▸ Aim of the task
The goal is a clean copy of all the data below, with pictures dropped and everything else retyped exactly.

▸ Data excerpts
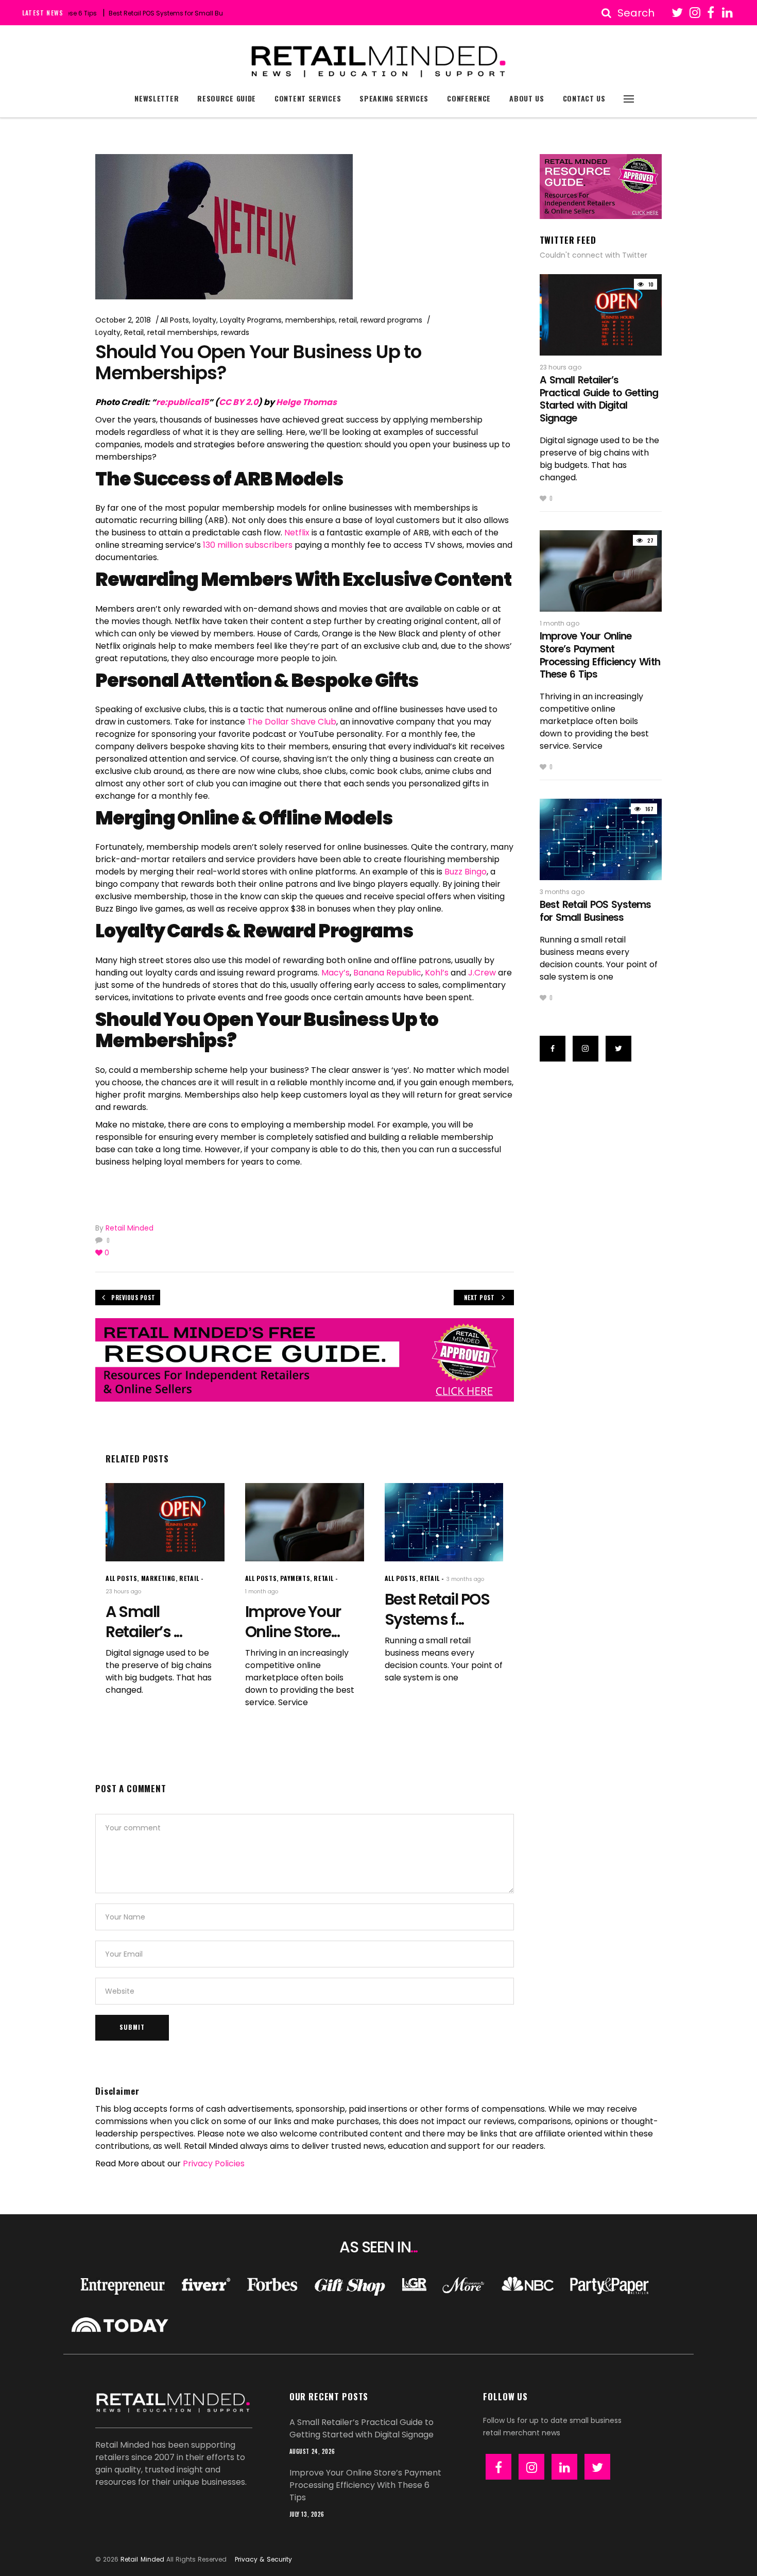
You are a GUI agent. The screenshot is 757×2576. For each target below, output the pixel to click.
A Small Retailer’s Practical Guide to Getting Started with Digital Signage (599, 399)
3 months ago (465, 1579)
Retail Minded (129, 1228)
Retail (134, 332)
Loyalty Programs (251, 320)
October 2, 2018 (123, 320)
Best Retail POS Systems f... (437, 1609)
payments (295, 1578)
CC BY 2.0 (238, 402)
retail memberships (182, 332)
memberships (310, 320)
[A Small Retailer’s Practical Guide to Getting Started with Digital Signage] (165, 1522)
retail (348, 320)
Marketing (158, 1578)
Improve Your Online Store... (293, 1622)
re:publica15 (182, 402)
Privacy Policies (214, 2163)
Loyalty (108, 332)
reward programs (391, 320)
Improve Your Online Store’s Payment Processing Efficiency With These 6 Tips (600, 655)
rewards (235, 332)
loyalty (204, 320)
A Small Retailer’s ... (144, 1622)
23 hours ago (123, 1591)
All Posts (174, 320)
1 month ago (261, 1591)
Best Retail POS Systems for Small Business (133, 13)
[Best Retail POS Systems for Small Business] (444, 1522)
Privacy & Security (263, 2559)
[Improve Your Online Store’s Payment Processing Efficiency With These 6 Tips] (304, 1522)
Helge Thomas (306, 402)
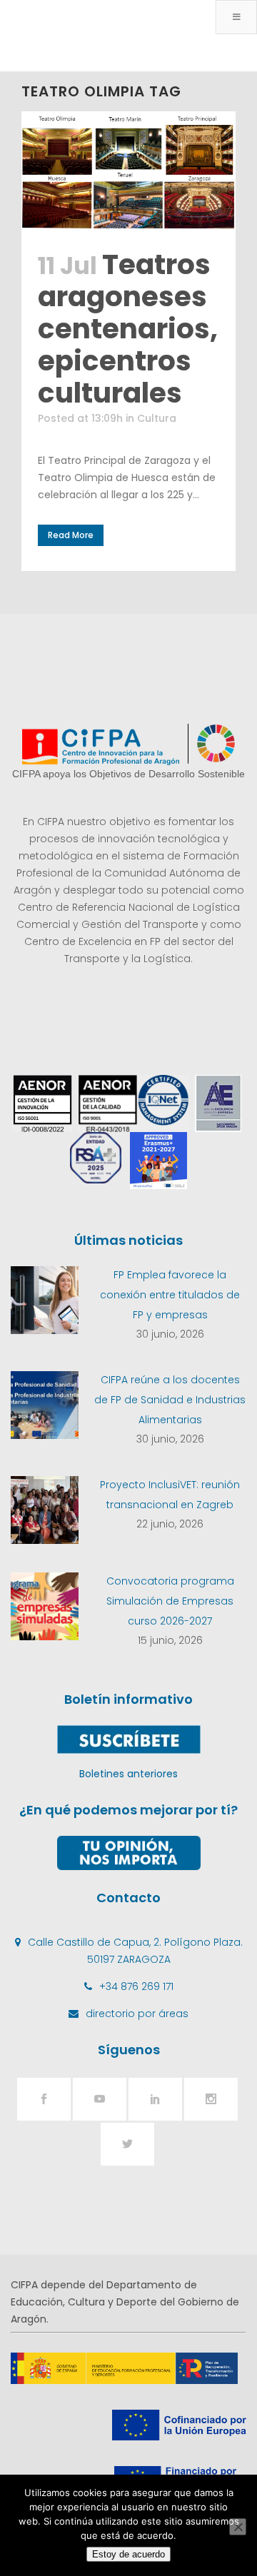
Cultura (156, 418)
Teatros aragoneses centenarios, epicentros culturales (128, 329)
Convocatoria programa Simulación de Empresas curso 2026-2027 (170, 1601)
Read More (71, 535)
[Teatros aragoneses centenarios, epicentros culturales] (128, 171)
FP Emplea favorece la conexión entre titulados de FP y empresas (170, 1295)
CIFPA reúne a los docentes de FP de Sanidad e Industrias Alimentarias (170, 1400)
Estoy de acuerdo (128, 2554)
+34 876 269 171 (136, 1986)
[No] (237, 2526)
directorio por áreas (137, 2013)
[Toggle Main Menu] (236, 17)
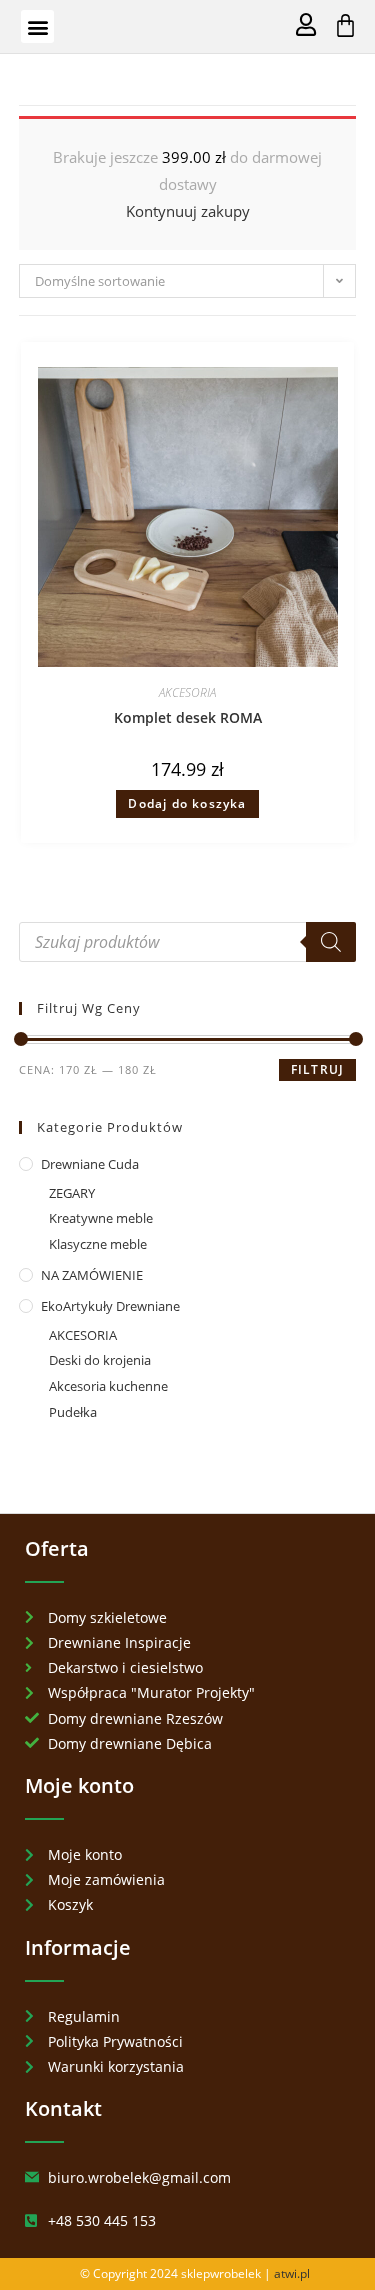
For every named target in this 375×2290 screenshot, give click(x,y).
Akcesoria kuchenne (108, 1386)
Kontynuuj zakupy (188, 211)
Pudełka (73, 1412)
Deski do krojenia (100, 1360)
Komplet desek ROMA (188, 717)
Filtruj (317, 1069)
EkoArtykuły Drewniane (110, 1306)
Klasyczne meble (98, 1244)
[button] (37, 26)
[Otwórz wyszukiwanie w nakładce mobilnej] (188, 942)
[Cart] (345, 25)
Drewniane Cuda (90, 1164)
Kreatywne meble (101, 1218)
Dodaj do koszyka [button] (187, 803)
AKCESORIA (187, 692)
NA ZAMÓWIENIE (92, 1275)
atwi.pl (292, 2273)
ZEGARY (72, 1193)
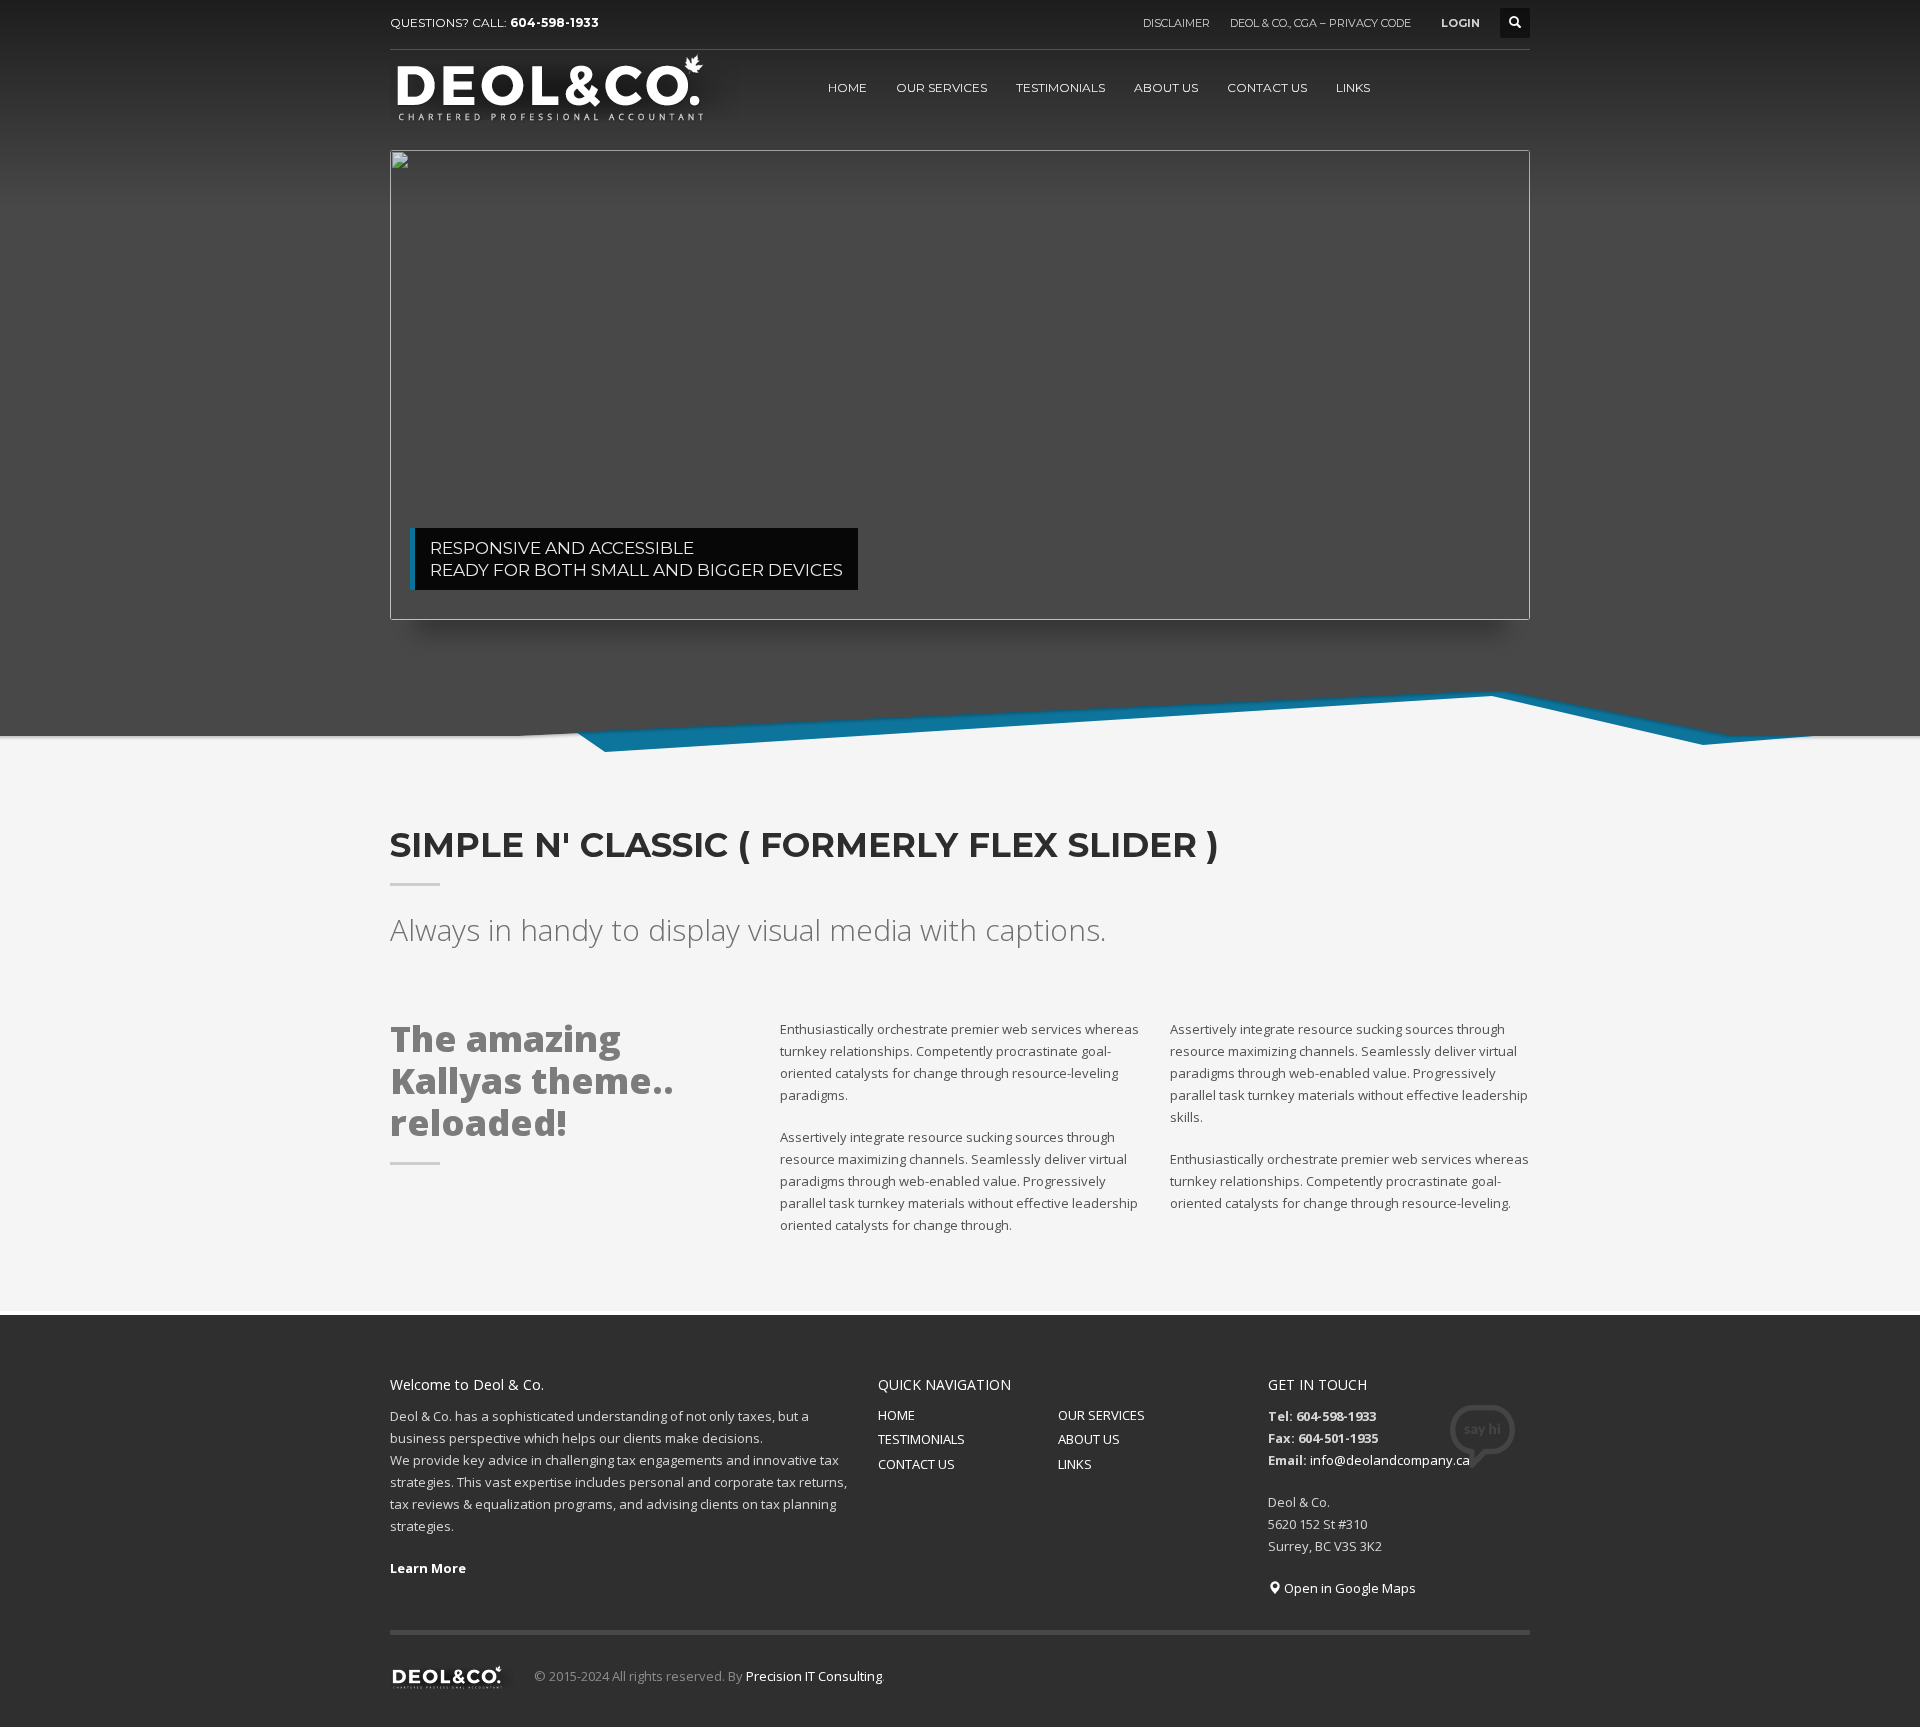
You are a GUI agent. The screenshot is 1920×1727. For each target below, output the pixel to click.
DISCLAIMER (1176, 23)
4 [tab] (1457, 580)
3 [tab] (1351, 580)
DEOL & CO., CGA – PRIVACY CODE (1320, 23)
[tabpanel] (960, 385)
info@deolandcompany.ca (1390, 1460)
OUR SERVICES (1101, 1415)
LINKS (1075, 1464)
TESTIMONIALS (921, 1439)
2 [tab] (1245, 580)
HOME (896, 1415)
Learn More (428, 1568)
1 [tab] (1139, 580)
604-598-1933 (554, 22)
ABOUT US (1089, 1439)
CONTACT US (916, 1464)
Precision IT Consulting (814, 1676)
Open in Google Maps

▸ Your response
You are a GUI agent. The screenshot is 757×2576. For each target below, output the pixel to click.
A Small Retailer’s Practical Guide to Getting Started with Digital Signage (599, 399)
3 months ago (465, 1579)
Retail Minded (129, 1228)
Retail (134, 332)
Loyalty Programs (251, 320)
October 2, 2018 (123, 320)
Best Retail POS Systems f... (437, 1609)
payments (295, 1578)
CC BY 2.0 (238, 402)
retail memberships (182, 332)
memberships (310, 320)
[A Small Retailer’s Practical Guide to Getting Started with Digital Signage] (165, 1522)
retail (348, 320)
Marketing (158, 1578)
Improve Your Online Store... (293, 1622)
re:publica15 (182, 402)
Privacy Policies (214, 2163)
Loyalty (108, 332)
reward programs (391, 320)
Improve Your Online Store’s Payment Processing Efficiency With These 6 Tips (600, 655)
rewards (235, 332)
loyalty (204, 320)
A Small Retailer’s ... (144, 1622)
23 hours ago (123, 1591)
All Posts (174, 320)
1 month ago (261, 1591)
Best Retail POS Systems for Small Business (133, 13)
[Best Retail POS Systems for Small Business] (444, 1522)
Privacy & Security (263, 2559)
[Improve Your Online Store’s Payment Processing Efficiency With These 6 Tips] (304, 1522)
Helge Thomas (306, 402)
Cultura (156, 418)
Teatros aragoneses centenarios, epicentros culturales (128, 329)
Convocatoria programa Simulación de Empresas curso 2026-2027 (170, 1601)
Read More (71, 535)
[Teatros aragoneses centenarios, epicentros culturales] (128, 171)
FP Emplea favorece la conexión entre titulados de FP y empresas (170, 1295)
CIFPA reúne a los docentes de FP de Sanidad e Industrias Alimentarias (170, 1400)
Estoy de acuerdo (128, 2554)
+34 876 269 171 (136, 1986)
[No] (237, 2526)
directorio por áreas (137, 2013)
[Toggle Main Menu] (236, 17)
For every named target in this 375×2290 screenshot, give click(x,y).
Akcesoria kuchenne (108, 1386)
Kontynuuj zakupy (188, 211)
Pudełka (73, 1412)
Deski do krojenia (100, 1360)
Komplet desek ROMA (188, 717)
Filtruj (317, 1069)
EkoArtykuły Drewniane (110, 1306)
Klasyczne meble (98, 1244)
[button] (37, 26)
[Otwórz wyszukiwanie w nakładce mobilnej] (188, 942)
[Cart] (345, 25)
Drewniane Cuda (90, 1164)
Kreatywne meble (101, 1218)
Dodaj do koszyka [button] (187, 803)
AKCESORIA (187, 692)
NA ZAMÓWIENIE (92, 1275)
atwi.pl (292, 2273)
ZEGARY (72, 1193)
You are a GUI agent. The screenshot is 1920×1727. For each target below, output the pixel to click.
DISCLAIMER (1176, 23)
4 [tab] (1457, 580)
3 [tab] (1351, 580)
DEOL & CO., CGA – PRIVACY CODE (1320, 23)
[tabpanel] (960, 385)
info@deolandcompany.ca (1390, 1460)
OUR SERVICES (1101, 1415)
LINKS (1075, 1464)
TESTIMONIALS (921, 1439)
2 [tab] (1245, 580)
HOME (896, 1415)
Learn More (428, 1568)
1 [tab] (1139, 580)
604-598-1933 (554, 22)
ABOUT US (1089, 1439)
CONTACT US (916, 1464)
Precision IT Consulting (814, 1676)
Open in Google Maps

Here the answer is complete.